Wednesday, July 23, 2008

joss

word of the day: joss

context: Our narrator is visiting “friend Chang [in] San Francisco …

He lit a joss-stick long and black.
Then the proud gray joss in the corner stirred …

The great gray joss on the rustic shelf,
Rakish and shrewd, with his collar awry,
Sang impolitely, as though by himself …
‘Back through a hundred, hundred years
Hear the waves as they climb the piers,
Hear the howl of the silver seas,
Hear the thunder!
Hear the gongs of holy China …’”

definitions: “an image or statue representing a Chinese deity” – MS Word dictionary

“In the European view of Chinese mythology, Joss is a household deity and his cult image, which the Portuguese and other Europeans called an ‘idol’. Joss is not Chinese, but originates from the Portuguese word deos ‘god’.” -- Wikipedia

joss stick “incense in the form of a stick of dried paste” – MS Word dictionary

source: Vachel Lindsay’s “The Chinese Nightingale”, Prize Poems, 1913-1929 (1930) edited by Charles A. Wagner; Bonibooks

2 comments:

David Lee Ingersoll said...

Huh. I encountered the word in book now forgotten. A story (true if I'm remembering correctly) of travel in Asia. I remember the author define joss as fate. I remember it so well I've never thought to check to see if I was wrong.

Which I guess I am.

Glenn Ingersoll said...

Fate.

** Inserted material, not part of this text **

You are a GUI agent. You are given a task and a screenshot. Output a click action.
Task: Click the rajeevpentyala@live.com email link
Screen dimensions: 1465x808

God. ... difference?

I usually don't look up unfamiliar words. The spate of words-of-the-day here at DIR is just another one of those Hey I Could Do That On DIR It's Got To Do With Reading So What The Heck things. Context is typically good enough for me. Looking up the word seldom tells me much more than I'd already figured out. But I did like that joss/deus bit. I can totally see it. Joss is a pretty good phonetic transcription of the Portuguese pronunciation of Deos.